Have you ever heard of painter who specializes in Behr (a brand of paint)?
That is not a specialization, that's a tool choice.

------
jppope
> "other than sales" ...You can maximize your weekly pay most by improving
> your Sales.

Otherwise you would want to carve out a niche, become incredibly good at that
one thing and after you have mastered something that few people can do really
well... learn how to sell that better too.

------
q-base
Solve problems and create value.

Look at the entire flow of the product you are a part of. Get to know as much
about it as possible and get a deep understanding of the full picture. You
will probably be surprised at how many people, permanent as contractors, who
only look narrowly at their little pond and solves issues without a general
understanding of the entire business.

Don't try to be cocky know-it-all, but humbly suggest when you see a better
solution for a problem or spots a potential problem coming up in the horizon.
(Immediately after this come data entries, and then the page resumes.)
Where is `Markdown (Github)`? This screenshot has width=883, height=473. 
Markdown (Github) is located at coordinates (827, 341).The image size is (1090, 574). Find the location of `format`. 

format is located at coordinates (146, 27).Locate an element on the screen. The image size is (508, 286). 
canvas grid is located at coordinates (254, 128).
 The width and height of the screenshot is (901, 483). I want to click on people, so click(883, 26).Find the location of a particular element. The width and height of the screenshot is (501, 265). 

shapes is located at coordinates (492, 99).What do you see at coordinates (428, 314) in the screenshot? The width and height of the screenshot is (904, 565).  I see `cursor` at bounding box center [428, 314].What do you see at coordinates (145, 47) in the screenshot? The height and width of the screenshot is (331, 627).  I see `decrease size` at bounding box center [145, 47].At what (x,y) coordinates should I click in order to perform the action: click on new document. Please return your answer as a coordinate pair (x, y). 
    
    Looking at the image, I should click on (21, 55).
When you have a good understanding of the entire business and the part your
product plays in it, then you will also be better at seeing the parts where it
hurts the most. Suggest to help there. Take on as much responsibility as you
can handle. Be the one that solves the problems and creates value for the
business, then you in turn also raise your own value.

------
disconnection
Technical proposal and grant writing. If you team up with people from
disciplines other than programming+architecture, who can each deal with
different aspects of the one proposal, you can pull in very large contracts
together.

------
herhor
\- woodworking \- sculpting \- knitting \- etc. to stay mentally healthy :-)

------
gitgud
Some common high paying skills that could pair with programming:

\- IT Security

\- Database engineer (specailized)

\- AI or Machine Learning

\- Block chain consulting (ughh)

\- Financial analyst

Any one of these specialisations would make you a highly paid consultant... I
assume

------
bitsapien
"Pair Programming" lol

------
gigatexal
Among the obvious things like the ability to be humble about the code and know
bad code is bad code but you’re not a bad person is decent smelling breath. No
joke.